Il presente è molto più arduo, per il commissario esterno. Un budget striminzito ha cancellato le lunghe trasferte. Si è nominati in una delle scuole più vicine, spesso la stessa quasi ogni anno, magari ci si è insegnato in tempi recenti. Si sanno vita, morte e miracoli della maggior parte dei colleghi, dei segretari e pure dei bidelli. Si sa tutto, tranne che l’effettivo lavoro svolto nelle classi e i cui risultati si dovranno giudicare.

Nei lontani tempi del mito le commissioni esterne davano l’idea di distacco ed imparzialità. Avevano l’interessante ricaduta di confrontare i docenti con realtà sociali e territoriali distanti dalla propria: forse l’unica attività di aggiornamento in servizio che la Pubblica Istruzione abbia mai efficacemente attivato.
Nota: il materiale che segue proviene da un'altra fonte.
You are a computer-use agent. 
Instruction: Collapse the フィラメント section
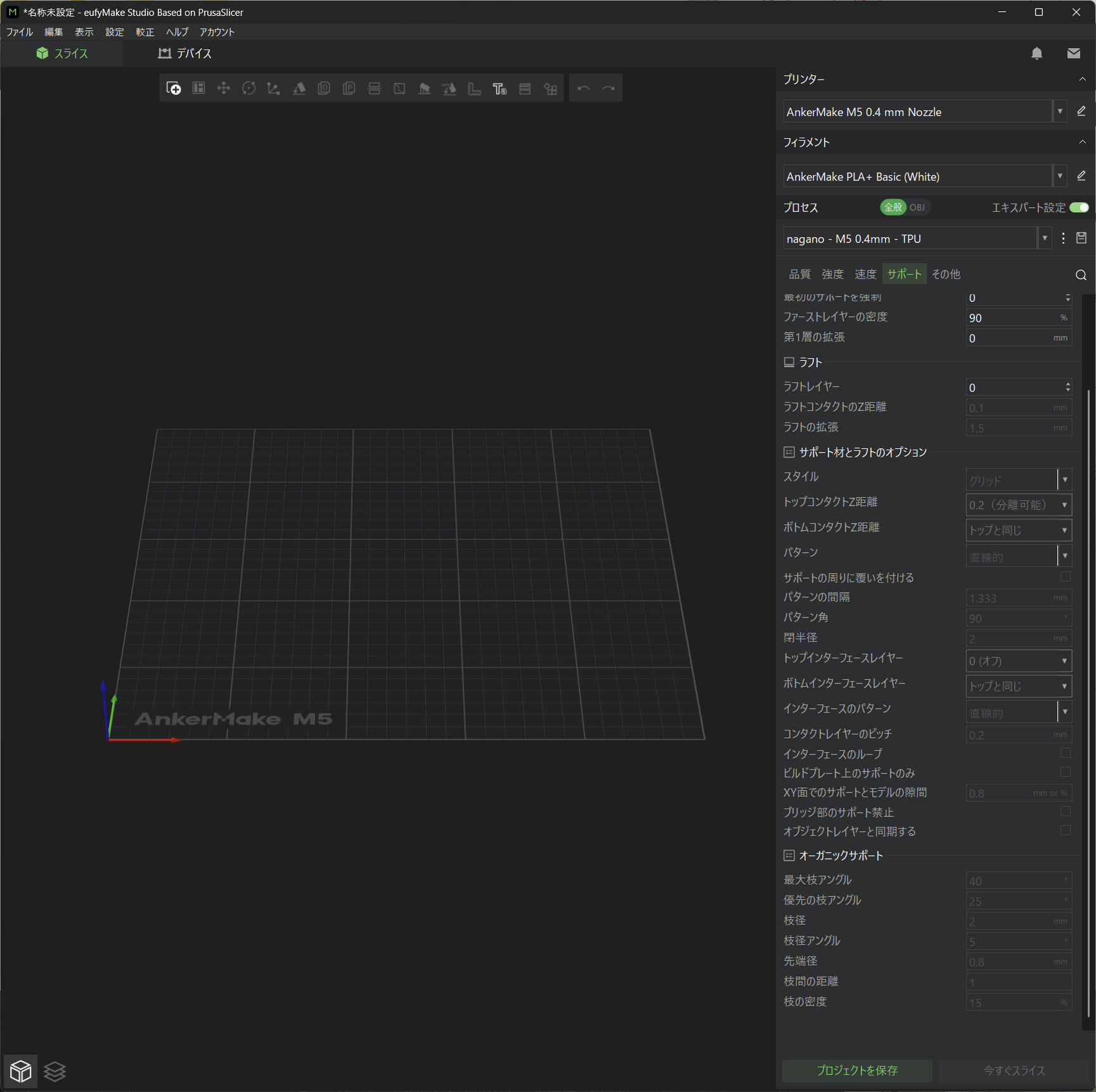(x=1082, y=142)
Erano tuttavia conformi al modello centralistico, bonapartesco-gentiliano, in cui i programmi si volevano identici in tutte le scuole del Regno, la didattica era puramente trasmissiva, i libri uniformi per generazioni.

Il commissario esterno che oggi percorre poche miglia trova invece una scuola autonoma - almeno di nome - che gli si presenta con un sontuoso Documento del Consiglio di Classe, vulgo nomato “delquindicimaggio”, in cui raccoglie le virtù della propria didattica. Dovrebbe leggerlo con molto anticipo, per capire dove sia finito: ma siccome lo sa già, solo se è molto curioso o alle prime armi lo guarda con attenzione. Vi cerca però qualcosa che non ne fa strettamente parte se non come allegato, cioè i programmi svolti, e qui iniziano le perplessità.

Nessuno, infatti, dice come si debba descrivere al mondo il proprio lavoro. Ci sono paginette che liquidano un anno in poche righe, ognuna delle quali starebbe nei fatidici 140 caratteri; altre invece così dettagliate e minuziose da pensare che solo per compilarle ci siano voluti mesi di lavoro (a meno che, dice qualche malizioso, la declaratoria del programma non coincida con quel che è stato detto in classe, come la mappa di Borges). 

Pochi sono i colleghi che ti spiegano almeno in che modo si sono poggiati al libro di testo o ad altri materiali, qual è stato il taglio del corso in funzione della classe, delle esperienze integrative, del confronto con i colleghi o di altre contingenze. Il commissario esterno tira ad indovinare: che domande formulare nella terza prova, quali altre nel colloquio; come valutare le risposte e come contestualizzarle. Meglio la banalità dell’acqua bassa o il rischio dell’inutile strage?